In 2019, Parasite came out and, besides winning all the major film awards, it served to highlight the income inequality plaguing the world’s capitalist societies. And, like the best movies, it looked at the issue through the empathetic lens of cinema; you could read about the wealth gap all day, but it’s different to characters experience poverty and feel desperate and angry alongside them. Parasite ultimately becomes violent, and the character motivations that get us there are deeply felt by the audience, a testament to the excellent screenplay.
The violent place that Parasite ends is where New Order begins. The new film from Mexican director Michel Franco won the Grand Jury Prize at 2020’s Venice Film Festival and tells a story of uprising. It opens a lavish wedding in the extravagant home of a wealthy Mexican family. The film lays subtle hints showing the vastly different life experiences of the well-off family members and their lower-class maids and grounds workers, all while news reports play play in the background telling of riots nearby. Things come to a head in a thrilling and terrifying scene depicting the lower-class mob overtaking the wedding party with brutality and righteous anger.
That’s where things begin, and from there we follow the bride Marianne (Naian González Norvind) who has managed to escape the house alive. She tries to navigate the tumult of the city, which is in a state of serious unrest after rioters have killed untold hundreds, and the military begins to take control and establish a police state. The film is ultimately an intense and largely tragic series of events, and not for the faint of heart.
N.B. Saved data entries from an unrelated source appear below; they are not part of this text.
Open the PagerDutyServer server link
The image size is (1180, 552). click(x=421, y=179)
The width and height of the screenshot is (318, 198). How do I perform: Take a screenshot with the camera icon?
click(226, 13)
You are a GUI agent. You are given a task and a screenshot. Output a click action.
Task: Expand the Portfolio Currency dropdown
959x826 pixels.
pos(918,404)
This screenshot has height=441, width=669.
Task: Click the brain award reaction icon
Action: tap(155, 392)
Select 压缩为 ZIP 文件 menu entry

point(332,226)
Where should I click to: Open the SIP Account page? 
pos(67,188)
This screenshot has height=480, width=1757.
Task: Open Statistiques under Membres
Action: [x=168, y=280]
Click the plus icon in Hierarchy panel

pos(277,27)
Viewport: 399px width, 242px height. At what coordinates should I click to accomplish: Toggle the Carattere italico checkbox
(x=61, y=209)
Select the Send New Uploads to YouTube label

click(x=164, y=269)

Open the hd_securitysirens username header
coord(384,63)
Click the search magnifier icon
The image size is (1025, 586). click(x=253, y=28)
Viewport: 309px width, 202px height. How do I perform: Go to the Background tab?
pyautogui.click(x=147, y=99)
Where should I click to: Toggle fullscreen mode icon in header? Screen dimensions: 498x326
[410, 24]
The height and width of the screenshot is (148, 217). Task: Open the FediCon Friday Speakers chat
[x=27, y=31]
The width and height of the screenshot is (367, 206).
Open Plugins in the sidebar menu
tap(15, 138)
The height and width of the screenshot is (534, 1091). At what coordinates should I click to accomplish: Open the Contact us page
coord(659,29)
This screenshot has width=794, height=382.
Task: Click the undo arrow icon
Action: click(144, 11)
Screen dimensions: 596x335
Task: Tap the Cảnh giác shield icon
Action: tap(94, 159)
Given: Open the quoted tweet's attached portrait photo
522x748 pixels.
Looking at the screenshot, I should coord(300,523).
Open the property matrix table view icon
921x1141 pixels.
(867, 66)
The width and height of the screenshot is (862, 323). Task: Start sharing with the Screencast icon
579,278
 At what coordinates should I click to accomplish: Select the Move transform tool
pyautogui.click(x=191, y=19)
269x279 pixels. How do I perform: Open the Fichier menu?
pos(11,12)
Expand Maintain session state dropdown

Despite the heaviness of the story, New Order is incredibly stylish, full of engrossing vérité camerawork and bold colors. Marianne wears a bright red suit for much of the film, and the rioters make use of a deep green paint of some kind that seems to serve as a symbolic color of the resistance. There are some truly stunning shots here, including a sequence inside a moving car that brought to mind some of the incredible shots in Alfonso Cuarón’s Children of Men.
The subject matter of New Order feels up-to-the-minute in the way it addresses social class and the rising tension that seems to be building in recent years. And the film makes a strong case that things need to be changed on a macro level before something like this really happens. But, as prescient as much of this movie feels, the story loses a lot of steam as it goes on. The film is never as strong as the wedding sequence of the opening third, and it would actually be a stronger piece of cinema if you cut the story off there and called it a short film.
After the spectacular beginning, it feels like a slog to get to the movie’s end. Marianne runs into problem after a problem, and the story gets so dark in some moments that it borders on misery porn. And for what? A plot line that isn’t particularly compelling as human drama and only serves to demonstrate how bad things have gotten in the country. The cautionary tale was complete after about the first 30 minutes and everything else feels like self-serious overkill.
Even with those complaints, the technical craft on display in New Order and the sheer size of the story are remarkable. It’s no wonder the film impressed festival audiences; there are scenes in this film I will never forget, and many of the film’s single images are spectacular. If you’re in the mood for something unique and intense, this movie may be right up your alley, but be prepared for a story that’s emotionally challenging to the point of feeling oppressive. But, if you can stomach all that, director Michel Franco’s sense of style and pacing is nothing if not memorable.
New Order is now playing in theaters.